Having concluded that the lowest temperatures and the maximum amount of rain play the main role in determining whether the fall armyworm is to establish in a certain region, the scientists concluded that South and Southeast Asia, as well as Australia face the most serious risk, since their climate is very similar to the one preferred by the pest.

However, the authors of the study remind that this forecast shall in no way be taken with a sigh of relief by countries with milder climatic conditions. While the moth needs particular temperature and precipitation amplitudes at its year-round habitat, it could easily travel back and forth up to several hundred kilometres during its seasonal migrations. Therefore, if the fall armyworm establishes in North Africa, it could migrate to Europe during the warmer months, just like it has already been observed to travel from its year-round localities in Argentina, Texas and Florida all the way to Canada's Québec and Ontario in the north.
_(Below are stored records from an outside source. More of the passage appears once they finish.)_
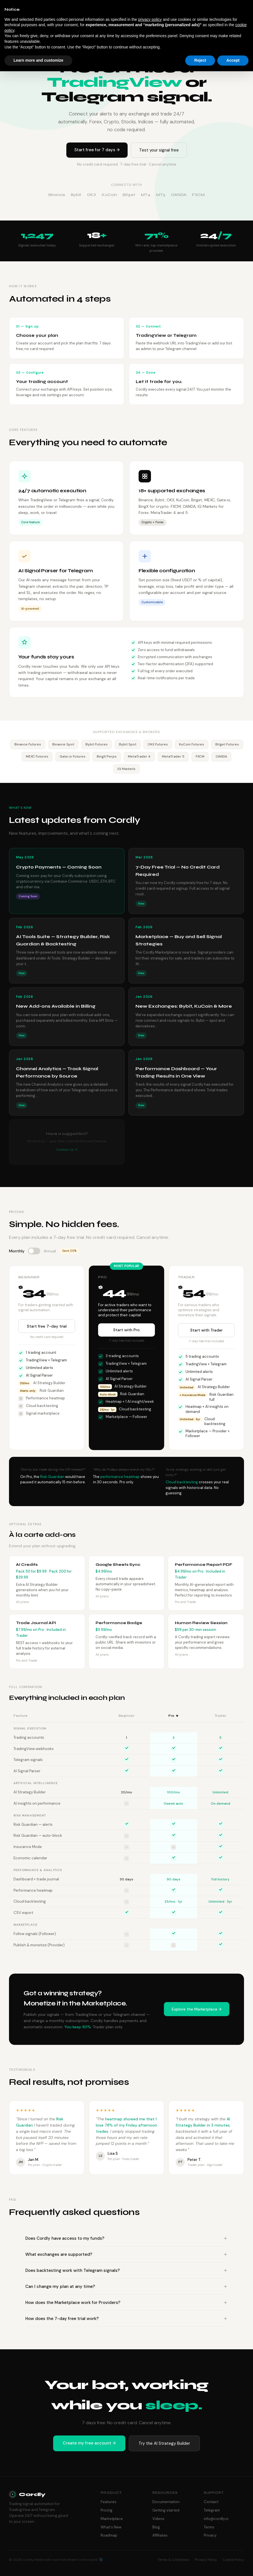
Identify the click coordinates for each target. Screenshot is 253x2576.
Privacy (210, 2535)
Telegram (212, 2510)
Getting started (165, 2510)
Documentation (166, 2501)
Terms (209, 2527)
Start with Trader (206, 1330)
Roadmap (109, 2535)
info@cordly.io (216, 2518)
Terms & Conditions (173, 2559)
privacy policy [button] (150, 19)
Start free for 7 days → (97, 150)
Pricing (106, 2510)
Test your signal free (159, 150)
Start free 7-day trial (47, 1326)
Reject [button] (200, 60)
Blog (156, 2527)
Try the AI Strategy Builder (164, 2443)
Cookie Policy (233, 2559)
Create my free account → (89, 2443)
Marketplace (112, 2518)
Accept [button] (233, 60)
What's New (111, 2527)
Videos (158, 2518)
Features (108, 2501)
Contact (211, 2501)
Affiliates (160, 2535)
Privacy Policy (206, 2559)
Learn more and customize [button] (38, 60)
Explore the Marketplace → (197, 2009)
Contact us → (66, 1150)
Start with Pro (126, 1330)
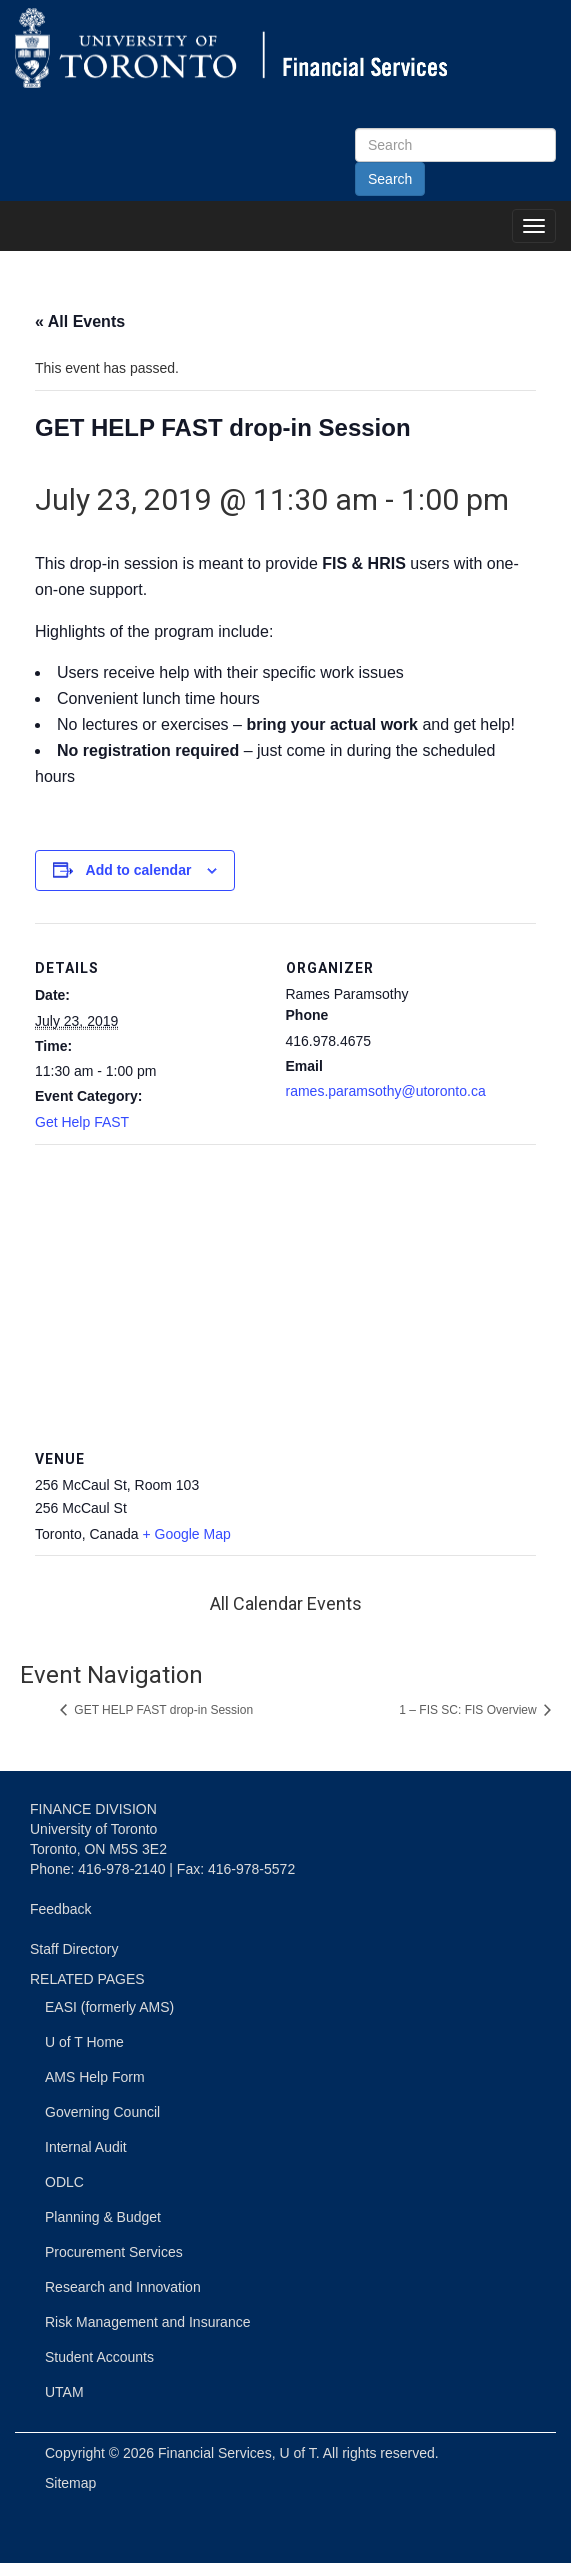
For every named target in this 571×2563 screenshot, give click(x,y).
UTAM (64, 2392)
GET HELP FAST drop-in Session (162, 1710)
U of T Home (84, 2042)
The increasing transportation and international trade are also likely to facilitate the further spread of the fall armyworm outside Africa. The scientists conclude that, given the current travel air routes, it is Australia, China, India, Indonesia, Malaysia, Philippines and Thailand which are at high risk of becoming the pest's new habitat.

What's next?

Having concluded that there is a considerable potential for near global invasion and seasonal migration of fall armyworm, the scientists call for vigilance from farmers and programme managers alike. They remind that early detection of small larvae is crucial, since it is only at this stage that chemical insecticides would work effectively.

"As fall armyworm has huge potential to affect staple and economic crops globally, we urgently need information on the pest's potential distribution and environmental limitations," comment the researchers.

"Management decisions would be improved by further research on fall armyworm's seasonal migration and population dynamics and the environmental dependency of interactions with other species."